Le ministre de l'Economie et des Finances s'en est violemment pris au manque de réactions du Medef sur les propositions économiques du PS lors du débat entre candidats.

Thierry Breton lors de la présentation du budget 2007Thierry Breton lors de la présentation du budget 2007 © DR

Thierry Breton n'est "pas content". Et il le fait savoir. Le ministre de l'Economie et des Finances, s'est dit jeudi "pas content" du silence des organisations patronales, et en particulier du Medef, après le débat entre les prétendants socialistes à l'investiture présidentielle". M. Breton, qui s'exprimait au cours d'un colloque organisé par l'Association jeunesse entreprises (AJE), a jugé "invraisemblables" les positions défendues par les candidats à la candidature socialiste, Laurent Fabius, Ségolène Royal et Dominique Strauss-Kahn, citant en particulier les thèmes des 35 heures et des retraites.

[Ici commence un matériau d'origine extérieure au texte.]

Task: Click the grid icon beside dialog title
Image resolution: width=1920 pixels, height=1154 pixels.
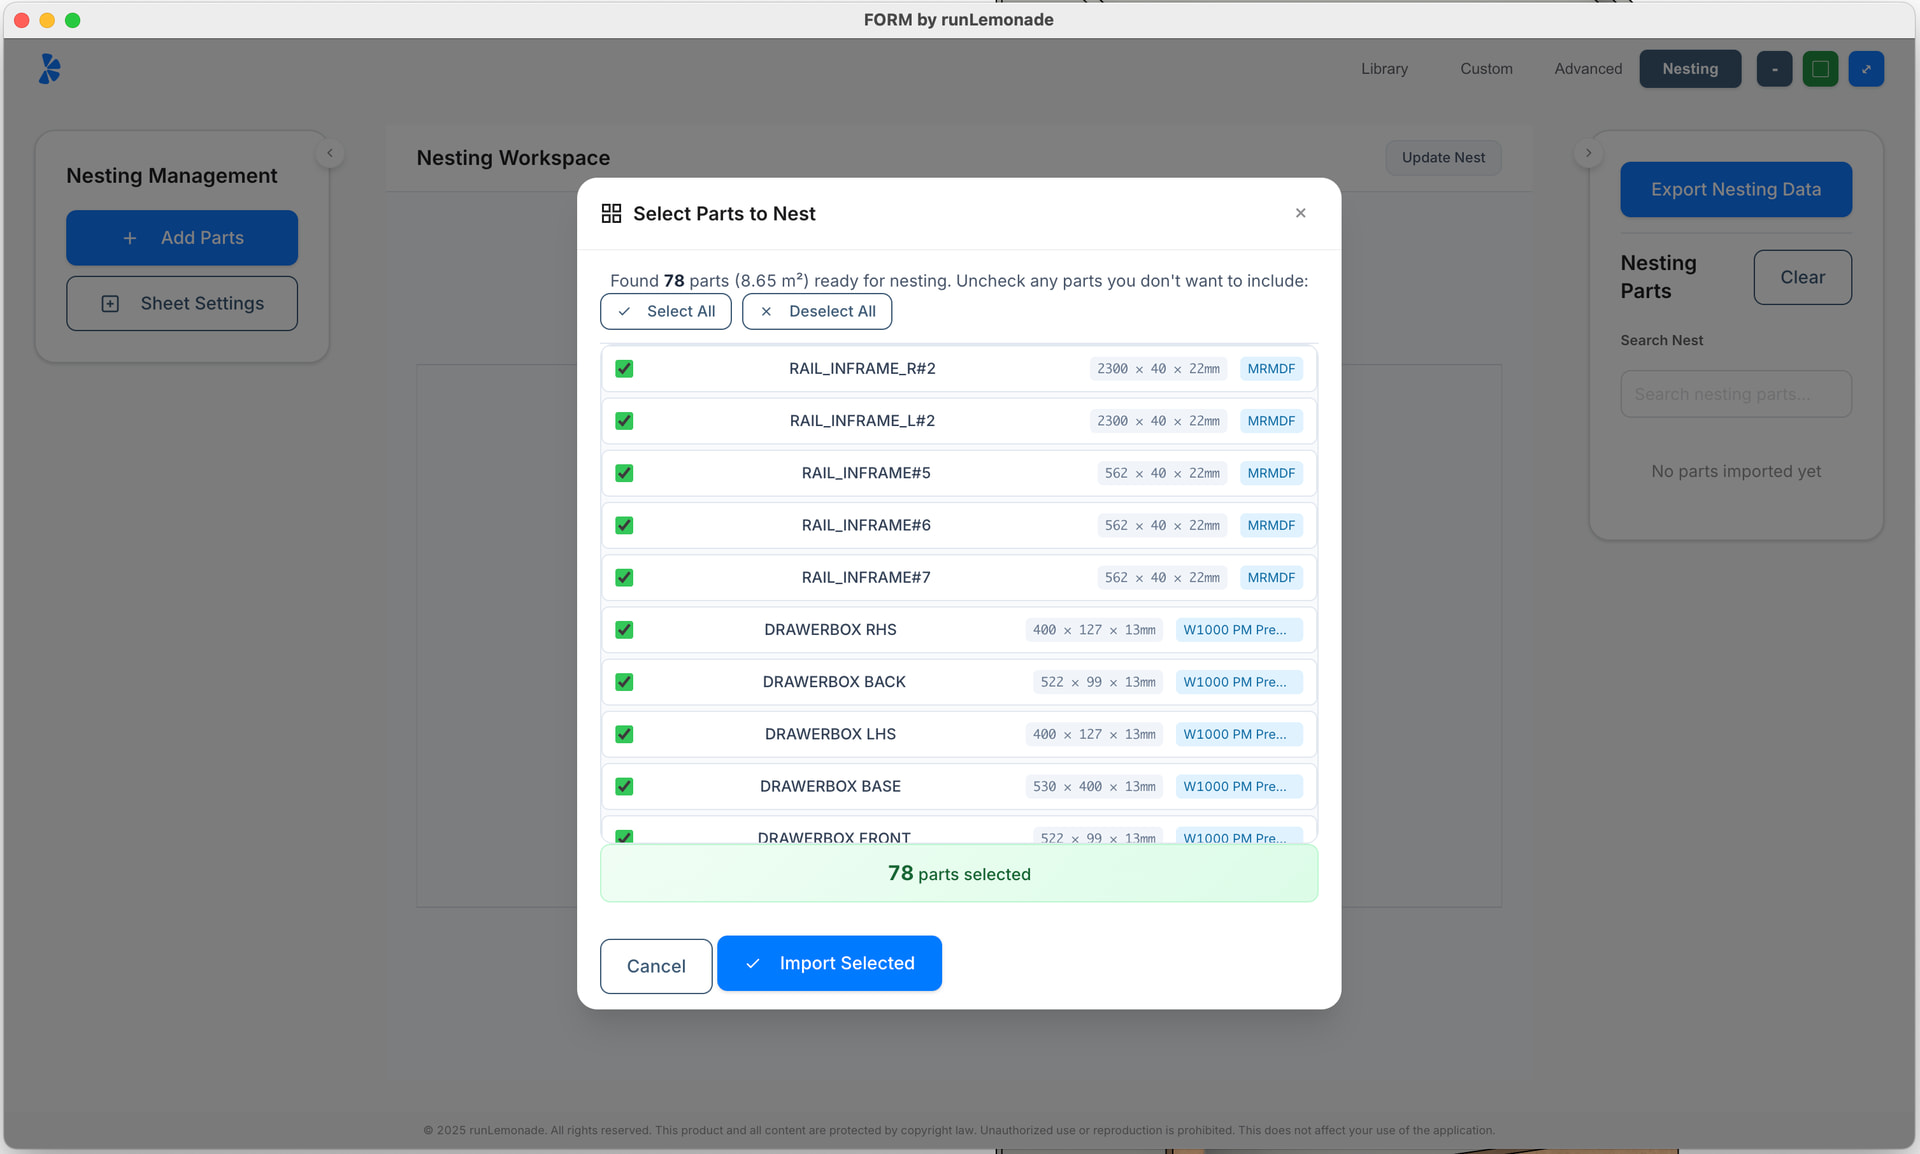Action: [611, 213]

Mais c'est le silence du Medef qui l'irrite le plus. "Ceux qui représentent les entreprises, par exemple le Medef, n'arrivent plus à s'exprimer" sur ces sujets, a-t-il déploré. "J'estime que les entreprises, on ne les entend plus, elles ne sont plus très bien représentées, je ne suis pas content", a martelé le ministre. "Quand on ne dit pas les choses que l'on doit dire pour ses entreprises, pour ses mandants, on perd de l'influence". Quand on est chef d'entreprise, "on a besoin d'avoir des instances représentatives solides, responsables, et qui ne perdent pas progressivement du pouvoir comme une peau de chagrin", a insisté Thierry Breton, avant de promettre : "Je me battrai contre cette espèce de somnolence, d'anesthésie générale". Un attaque en règle contre Laurence Parisot.

"Entreprise" et "compétitivité" absents du débat PS

Le Medef a fait valoir jeudi que sa présidente, Laurence Parisot, s'était exprimée sur le débat socialiste mercredi sur la chaîne câblée Public Sénat. Mme Parisot, qui prépare un livre blanc dans la perspective de la présidentielle, a notamment déclaré que ce débat était "une excellente nouvelle pour notre démocratie", même si, a-t-elle ajouté, "il y a des choses que je n'ai pas comprises, il y a des choses qui m'inquiètent pour les entreprises". Elle a notamment regretté de n'avoir "pas assez entendu le mot entreprise" et que "pas une fois le mot compétitivité n'a(it) été prononcé".

Sur les 35 heures, elle a rappelé sa position, selon laquelle il faut "sortir de cette idée que tout doit passer par la loi". Plus largement, elle s'est félicitée du fait que "deux des principaux candidats potentiels à la présidence de la République, d'un côté Ségolène Royal, de l'autre Nicolas Sarkozy, à leur façon tous les deux, redisent l'importance du travail", ce qui est "vraiment une bonne nouvelle". Le coup de griffe du ministre aura eu le mérite de faire connaître la position de Laurence Parisot.